In January, the city of Plano launched a rental assistance program for those affected by the pandemic. Roughly 18 families received assistance via nearly $313,000 in funds from the U.S. Department of Housing and Urban Development. An application for another $1.4 million in funding from HUD for the city’s overarching Homelessness Prevention Program was approved by Plano City Council in late March.

The state of Texas is also offering assistance through the Texas Rent Relief Program, which launched in February. Of the roughly $117 million set aside for the program, about 10% will be used for the Eviction Diversion Program.

Compounding the problem

The effects of lost rent from tenants is reaching a critical point for some landlords, said Jason Simon, director of government affairs with the Apartment Association of Greater Dallas.

The association covers 11 counties and is primarily made up of members from Collin, Denton and Dallas counties. A study by Moody’s Analytics found that roughly $57 billion in back rent was lost nationwide from March to December of last year.

Many of the associations’ members have worked out payment plans or verbal agreements with their tenants to avoid evictions, Simon said. Even still, landlords across the country are still billions of dollars short of breaking even as a group on lost rent, that same study showed.

“We’re housing providers. We don’t want to evict,” Simon said. “Eviction is a last resort for us. But at the same time, when the rent is not being paid, it’s been particularly devastating for our smaller landlord members.”

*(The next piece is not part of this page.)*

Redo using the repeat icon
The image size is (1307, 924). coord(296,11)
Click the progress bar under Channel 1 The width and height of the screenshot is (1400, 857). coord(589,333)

The cost of living has continued to steadily increase across Dallas-Fort Worth, according to the latest Consumer Price Index data. Housing insecurity had been recognized as an issue in Plano prior to the pandemic—yearly surveys showed the homeless population increasing each year, with the cost of living becoming a more consistent cause of the problem.

Cities in Dallas and Collin counties work together to survey their homeless populations each year in partnership with the alliance. However, this year’s survey was scaled back in order to protect those facing homelessness from contracting COVID-19 and thus is unlikely to paint a complete picture of the state of homelessness in 2021, according to Nissy New, vice president of operations at the Metro Dallas Homeless Alliance.

The eviction moratorium has helped keep those in danger of losing housing in their homes, New said. It has also given groups, such as Legal Aid of NorthWest Texas, time to reach those in need. But the moratorium did not solve the root problem, Rutledge said.

“They still aren’t able to pay their rent,” she said. “The amount of rent that they owe is continuing to increase.”

Since January 2020, there has been a decrease of more than 50% in the number of eviction filings in Missildine’s court and at least a third have been delayed by federal or state protections. But now that the moratorium has been lifted, eviction cases that have been on hold will move back to the front of the line in court, according to Missildine.

In an April 5 response to the Legal Aid of NorthWest Texas and other advocacy groups, Thea Whalen, executive director of the Texas Justice Court Training Center, wrote that justices of the peace, as elected members of the judiciary, are free to reach their own conclusions on how to apply the CDC order in the absence of a state law.

Landlords and tenants can always agree for an abatement if they wish, Missildine said via email. Absent that, his court will seek to press on with evictions and reset delayed hearings.

More guidance is expected from the training center in the coming weeks.